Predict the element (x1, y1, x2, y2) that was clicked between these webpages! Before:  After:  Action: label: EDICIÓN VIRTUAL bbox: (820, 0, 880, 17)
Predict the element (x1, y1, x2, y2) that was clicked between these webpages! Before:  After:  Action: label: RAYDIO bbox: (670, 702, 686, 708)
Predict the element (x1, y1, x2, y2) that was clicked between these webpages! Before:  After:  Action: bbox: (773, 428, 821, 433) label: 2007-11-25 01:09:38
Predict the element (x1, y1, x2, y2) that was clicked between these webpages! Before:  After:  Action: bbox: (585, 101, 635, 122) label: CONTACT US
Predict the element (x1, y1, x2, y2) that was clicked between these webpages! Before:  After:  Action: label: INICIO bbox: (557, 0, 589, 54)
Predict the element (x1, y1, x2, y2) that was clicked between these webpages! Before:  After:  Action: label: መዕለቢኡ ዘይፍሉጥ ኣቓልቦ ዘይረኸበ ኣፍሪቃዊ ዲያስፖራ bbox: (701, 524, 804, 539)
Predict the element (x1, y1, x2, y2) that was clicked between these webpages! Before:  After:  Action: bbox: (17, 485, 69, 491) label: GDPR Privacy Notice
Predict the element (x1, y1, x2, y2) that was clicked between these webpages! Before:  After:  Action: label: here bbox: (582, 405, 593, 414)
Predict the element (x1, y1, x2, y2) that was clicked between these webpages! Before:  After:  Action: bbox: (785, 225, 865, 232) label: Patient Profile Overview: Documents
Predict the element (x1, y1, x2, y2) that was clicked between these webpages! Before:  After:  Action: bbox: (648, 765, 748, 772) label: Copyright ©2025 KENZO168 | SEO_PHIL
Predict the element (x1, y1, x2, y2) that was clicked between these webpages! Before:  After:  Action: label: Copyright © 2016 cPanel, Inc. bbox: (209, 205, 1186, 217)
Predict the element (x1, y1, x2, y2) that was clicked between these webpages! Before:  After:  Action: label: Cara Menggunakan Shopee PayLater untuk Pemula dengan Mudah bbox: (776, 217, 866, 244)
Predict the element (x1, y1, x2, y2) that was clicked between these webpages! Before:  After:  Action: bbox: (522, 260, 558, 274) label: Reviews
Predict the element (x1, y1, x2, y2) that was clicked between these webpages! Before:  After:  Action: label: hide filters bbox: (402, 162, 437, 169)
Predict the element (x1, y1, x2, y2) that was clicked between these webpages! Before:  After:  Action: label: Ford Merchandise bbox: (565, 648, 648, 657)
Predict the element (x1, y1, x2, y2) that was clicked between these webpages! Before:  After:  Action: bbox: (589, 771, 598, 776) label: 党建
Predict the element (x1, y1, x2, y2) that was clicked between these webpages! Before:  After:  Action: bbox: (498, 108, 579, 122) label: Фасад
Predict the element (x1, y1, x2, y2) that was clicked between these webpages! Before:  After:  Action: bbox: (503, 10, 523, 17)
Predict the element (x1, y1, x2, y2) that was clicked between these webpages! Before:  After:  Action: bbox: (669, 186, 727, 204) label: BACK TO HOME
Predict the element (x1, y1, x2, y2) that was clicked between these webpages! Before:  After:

=======

Work required - How many lines in the items above contain the string "BACK"? Reply with the number alone.

Final answer - 1